| AIM OF THE TASK |
From the line that contains "644x301 pixels. At" to the last line of the data below, transcribe every line exactly. Do not include the pictures.

· · · · · · ·

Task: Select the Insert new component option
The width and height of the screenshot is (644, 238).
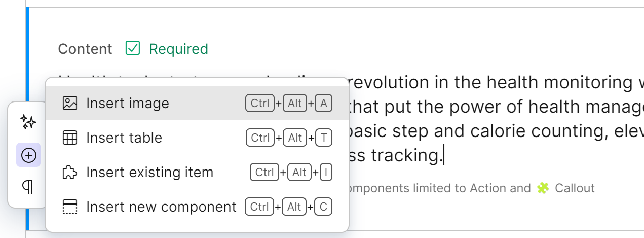Action: pos(161,207)
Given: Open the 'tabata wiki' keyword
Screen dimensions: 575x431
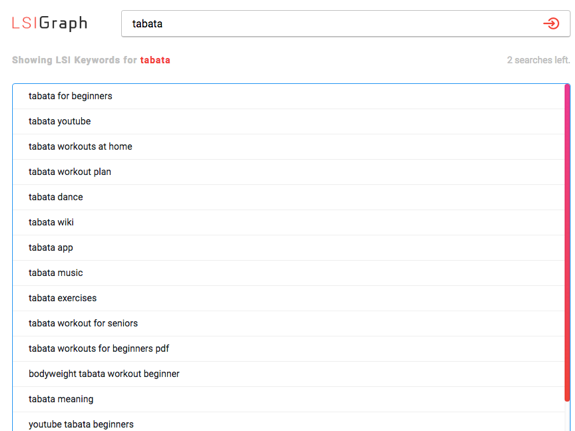Looking at the screenshot, I should 289,222.
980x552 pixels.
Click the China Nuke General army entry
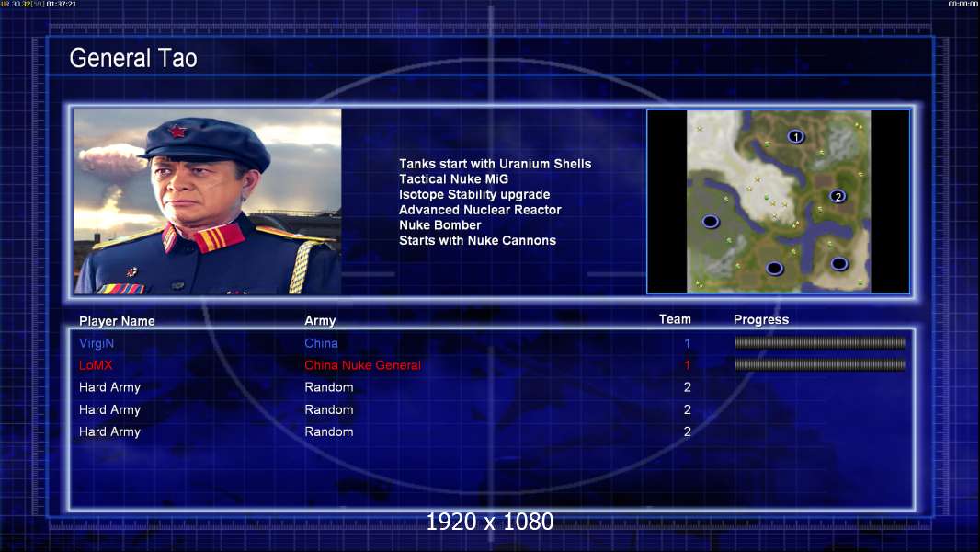(x=362, y=365)
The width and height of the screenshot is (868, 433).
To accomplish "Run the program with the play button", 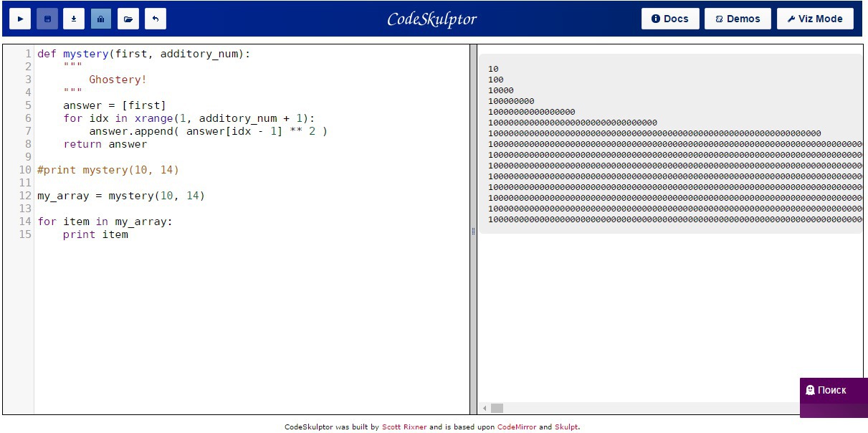I will (20, 19).
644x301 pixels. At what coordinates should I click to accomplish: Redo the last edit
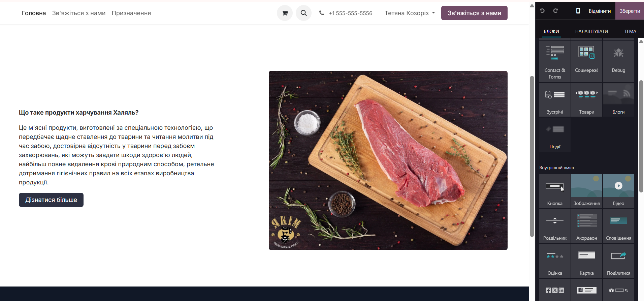click(555, 11)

· · · · · · ·

| ANSWER TO THIS EXERCISE |
644x301 pixels. At what coordinates should I click to accomplish: Redo the last edit
click(555, 11)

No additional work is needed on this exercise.